His writing is sometimes abstruse, and one is occasionally reminded that Brits tend to have much more refined vocabularies than, say, Americans. I can understand some readers being stymied by Fowler’s clever dialogue, snappy retorts, and sly Briticisms, but I coasted along in a (London) fog of pleasure. I don’t enjoy horrendous murders, and usually dislike blood and gore. But I also dislike when murders are described as if the victims are only cartoon versions of humans so as not to disturb our sense of decorum. Sometimes it feels like we’re being spared the icky details of what death looks like. Fowler doesn’t let the reader get away with any kind of laziness – he makes it clear when a victim suffers and when it happens too quickly for suffering to occur.
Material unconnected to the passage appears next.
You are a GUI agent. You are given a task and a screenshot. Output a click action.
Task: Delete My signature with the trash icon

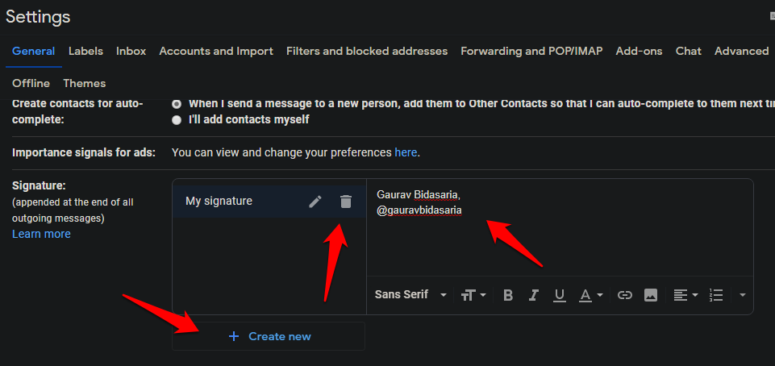click(346, 202)
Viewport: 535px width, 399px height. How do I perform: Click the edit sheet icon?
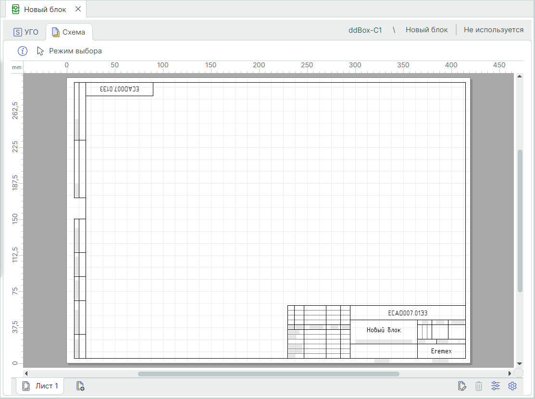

He also dumps a number of characters on us and we’d better just follow along if we expect to understand London’s irritating police administration, the professional rivalries between departments, and the lack of esteem in which the Peculiar Crimes Unit is held by everyone not in it. We also need to get past our confusion about why someone as old and dotty as Bryant is still employed as a public servant – although the brilliance of his deductions is made clear again and again. Those of us who approached the millennium as fully formed adults are probably all cheering him on against that most universally accepted prejudice: Ageism. Not even a bout of unexplained dementia stops him from figuring out who did it.